La classe de l’inclassable

Modération et lignes mélodiques sont les deux essences de Moderato cantabile, un très bel album de François Couturier et Anja Lechner.

Lorraine Soliman  • 18 septembre 2014 abonné·es
La classe de l’inclassable
© **Moderato cantabile** , ECM, septembre 2014. En concert : le 20 septembre, à Montrouge (Le Beffroi). Photo : Daniel Vass/ECM Records

Avec ce nouveau projet fondé sur la connivence ancienne qu’il entretient avec l’éclectique violoncelliste Anja Lechner, François Couturier avance toujours plus loin dans la voie de l’inclassable. Non que ce soit un objectif en soi, mais plutôt le fruit de hasards et de rencontres prolifiques. L’aboutissement d’un long parcours à la croisée des genres. De formation classique, François Couturier a longtemps tâté du clavier et du synthétiseur, que ce soit aux côtés du guitariste John McLaughlin ou avec son propre quintet, Passaggio. Avant de revenir au jazz le plus acoustique, qu’il soit free, moderne, classique, d’ici ou d’ailleurs…

Le jazz est sa famille, l’improvisation libre sa langue naturelle, mais c’est bel et bien hors des sentiers du swing que le pianiste trouve son inspiration. La rencontre avec le joueur de oud tunisien Anouar Brahem, à la fin des années 1970, fait partie des moments clés de son parcours. Une longue amitié qui fera naître plusieurs albums faisant date dans l’histoire du jazz, à commencer par le   Pas du chat noir, enregistré en 2001 pour le prestigieux label ECM. «   Ce disque a vraiment été un déclic pour Manfred Eicher [fondateur du label, NDLR], qui a beaucoup aimé le rôle du piano. À partir de là, je n’ai plus arrêté d’enregistrer pour ECM. Je suis très fier de ma discographie   », confie le musicien, en toute franchise et sans prétention aucune. «   Anouar m’a énormément influencé. Il a une force mélodique terrible. À l’époque, j’évoluais du côté du jazz très contemporain, une musique plutôt atonale. Avec Anouar, j’ai dû apprendre à jouer de petites mélodies très simples à la perfection.   » Le contrebassiste Jean-Paul Céléa est une autre rencontre déterminante pour François Couturier. Avec lui, il forme un premier duo, à la fin des années 1970, qui se transformera en quintet, puis en trio avec le batteur Daniel Humair, et en bien d’autres formules toujours convaincantes. Le duo, il le pratique aussi avec le violoniste Dominique Pifarély, jusqu’à enregistrer l’ésotérique Poros, chez ECM, en 1997.

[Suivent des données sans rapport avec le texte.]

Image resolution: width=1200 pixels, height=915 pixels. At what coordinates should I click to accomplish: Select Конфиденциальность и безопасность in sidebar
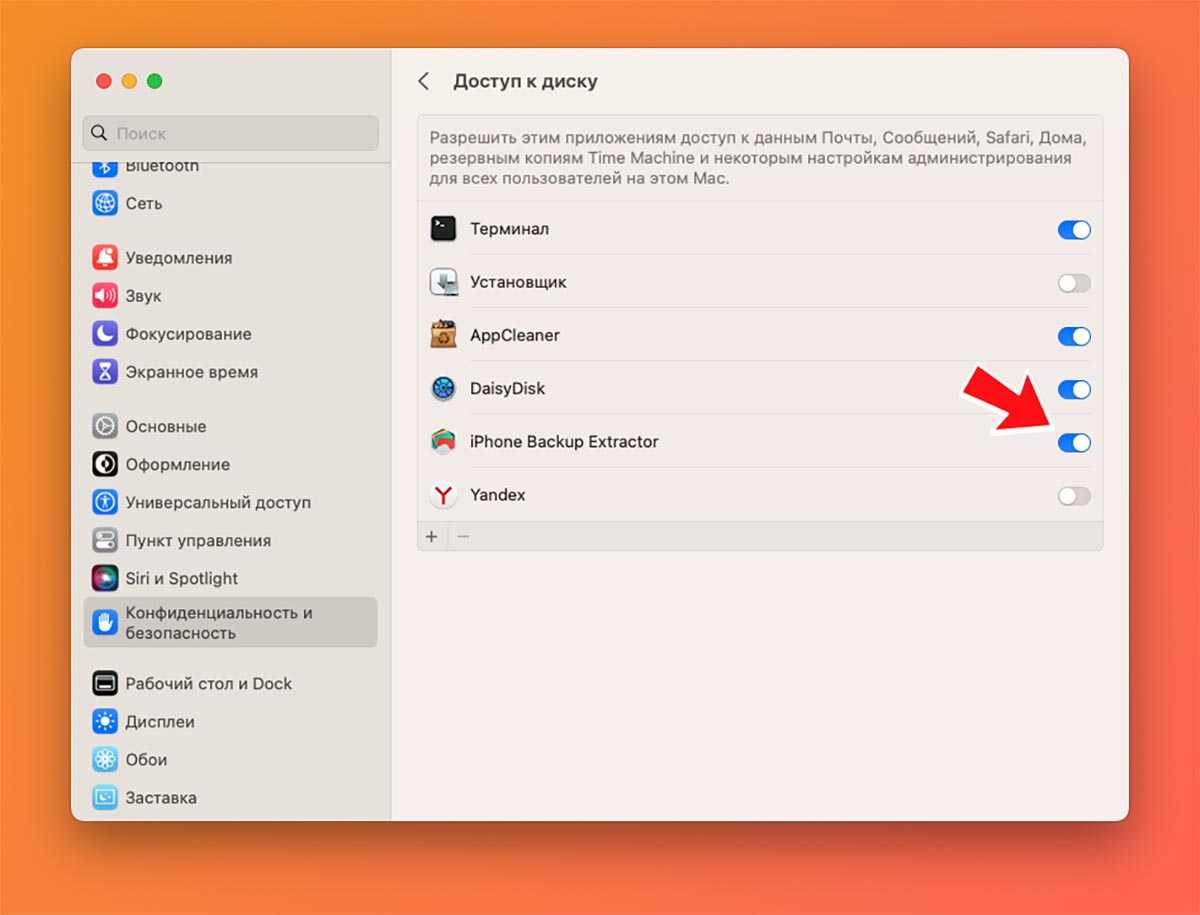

Arrive ensuite le temps du Tarkovsky Quartet, monté en 2005 avec Jean-Louis Matinier à l’accordéon, le saxophoniste Jean-Marc Larché et Anja Lechner. Cet hommage à l’univers du cinéaste russe se décline en deux albums, acclamés par la critique, et de nombreux concerts «   qui ont lieu à 90 % à l’étranger », explique le pianiste. «   Ce n’est pas parce qu’on enregistre chez ECM qu’on devient une star en France. Ma musique est inclassable et c’est ce qui déroute ici. Elle se vend beaucoup mieux en Allemagne et en Italie, où les gens s’occupent moins des étiquettes.   » Le duo que forme désormais François Couturier avec Anja Lechner évolue lui aussi hors des sentiers battus. Elle est une très grande musicienne classique «   et une superbe improvisatrice modale   »  ; lui «   joue une musique qui ne ressemble pas toujours à du jazz, mais qui ne peut être jouée que par un musicien de jazz ». Anja Lechner apporte sa connaissance approfondie de la musique du philosophe gréco-arménien G. I. Gurdjieff (1877-1949), elle est aussi spécialiste de la musique de l’ecclésiastique, ethnomusicologue et compositeur arménien Komitas (1869-1935). François Couturier s’appuie, lui, sur l’écriture intimiste du compositeur catalan Federico Mompou (1893-1987) et signe certaines pièces plus contemporaines. La réunion de ces univers spécifiques au carrefour de l’Orient et de l’Occident, passés au filtre de sensibilités complices et libres, donne jour à une musique parfaitement originale et étrangement accessible.